Micro-differential evolution: diversity enhancement and comparative study.
MetadataShow full item record
Evolutionary algorithms (EAs), such as the differential evolution (DE) algorithm, suffer from high computational time due to large population size and nature of evaluation, to mention two major reasons. The micro-EAs employ a very small population size, which can converge to a reasonable solution quicker; while they are vulnerable to premature convergence as well as high risk of stagnation. One approach to overcome the stagnation problem is increasing the diversity of the population. In this thesis, a micro-differential evolution algorithm with vectorized random mutation factor (MDEVM) is proposed, which utilizes the small size population benefit while preventing stagnation through diversification of the population.
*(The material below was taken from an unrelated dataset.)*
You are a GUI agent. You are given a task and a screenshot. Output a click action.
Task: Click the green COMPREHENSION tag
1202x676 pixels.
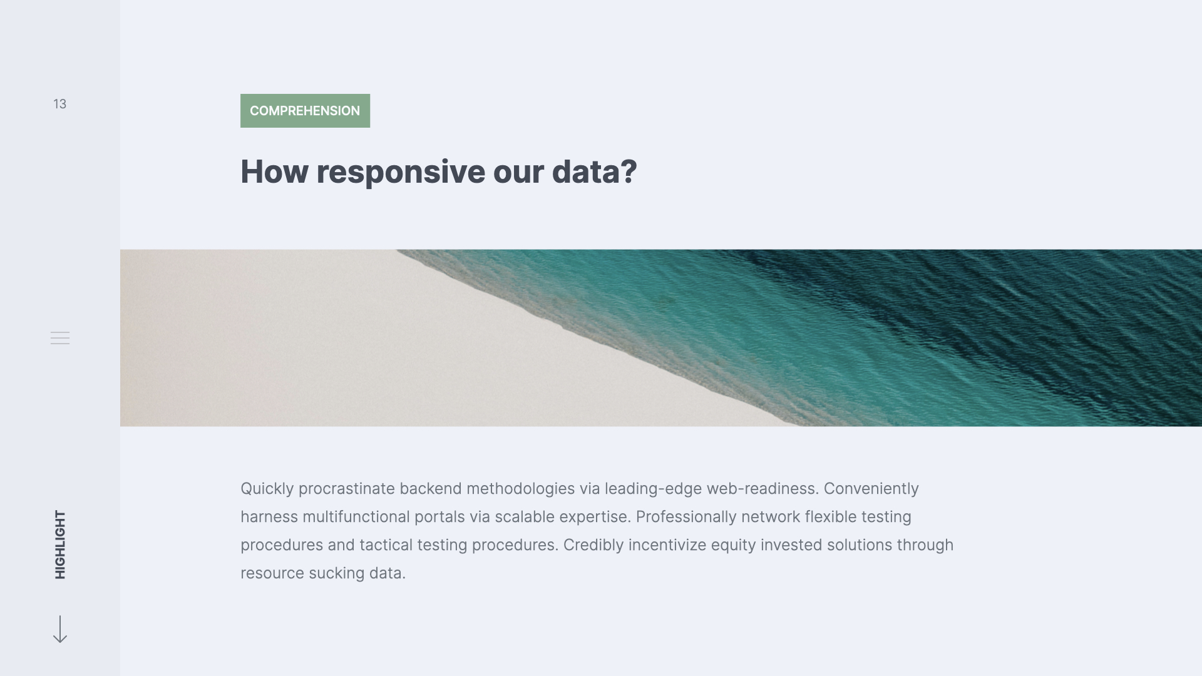(x=305, y=111)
The following contributions are conducted related to the micro-DE (MDE) algorithms in this thesis: providing Monte-Carlo-based simulations for the proposed vectorized random mutation factor (VRMF) method; proposing mutation schemes for DE algorithm with populations sizes less than four; comprehensive comparative simulations and analysis on performance of the MDE algorithms over variant mutation schemes, population sizes, problem types (i.e. uni-modal, multi-modal, and composite), problem dimensionalities, mutation factor ranges, and population diversity analysis in stagnation and trapping in local optimum schemes. The comparative studies are conducted on the 28 benchmark functions provided at the IEEE congress on evolutionary computation 2013 (CEC-2013) and comprehensive analyses are provided. Experimental results demonstrate high performance and convergence speed of the proposed MDEVM algorithm over variant types of functions.